Menakar Dampak Volatilitas Obligasi AS terhadap Pasar Keuangan RI

Kenaikan imbal hasil obligasi pemerintah Amerika Serikat (AS) telah pengaruhi bursa saham AS. Bagaimana dampaknya ke Indonesia?

oleh Pipit Ika Ramadhani diperbarui 01 Mar 2021, 18:20 WIB
Layar sekuritas menunjukkan data-data saat kompetisi Trading Challenge 2017 di Bursa Efek Indonesia, Jakarta, Kamis (7/12). Kompetisi Trading Challenge 2017 ini sebagai sarana untuk menciptakan investor pasar modal berkualitas. (Liputan6.com/Angga Yuniar)

Liputan6.com, Jakarta - Analis memperkirakan kenaikan yield obligasi pemerintah Amerika Serikat (AS) masih akan menghantui pergerakan pasar modal termasuk obligasi Indonesia.

Head of Research Panin Sekuritas, Nico Laurens menuturkan, kenaikan tersebut akan berdampak pada ketertarikan terhadap saham yang berkurang dibandingkan dengan obligasi. Di sisi lain, kenaikan ini juga nampaknya memancing kekhawatiean dari investor.

“Investor juga khawatir yang meningkat signifikan, takutnya nanti bunga dinaikkan atau taper tantrum (pengurangan pembelian obligasi),” kata Nico kepada Liputan6.com, Senin (1/3/2021).

Nico menambahkan, kenaikan yield obligasi AS ini juga berpengaruh pada aliran modal asing.
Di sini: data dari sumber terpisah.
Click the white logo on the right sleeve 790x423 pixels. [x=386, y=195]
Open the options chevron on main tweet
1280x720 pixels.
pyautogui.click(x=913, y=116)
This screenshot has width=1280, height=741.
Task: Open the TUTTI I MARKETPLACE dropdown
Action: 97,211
Pada periode 22-25 Februari 2021, Bank Indonesia (BI) mencatat dana asing keluar dari Indonesia mencapai Rp37,77 triliun.

Dari jumlah tersebut sebanyak Rp 18,2 triliun dari non residen di pasar keuangan domestik, sisanya Rp19,50 triliun dari pasar Surat Berharga Negara (SBN).

Dihubungi secara terpisah, Analis Asia Valbury Futures Lukman Leong mengatakan dampak dari kenaikan yield obligasi AS cenderung negatif. Ini karena hal tersebut memperbesar kemungkinan naiknya biaya pinjaman.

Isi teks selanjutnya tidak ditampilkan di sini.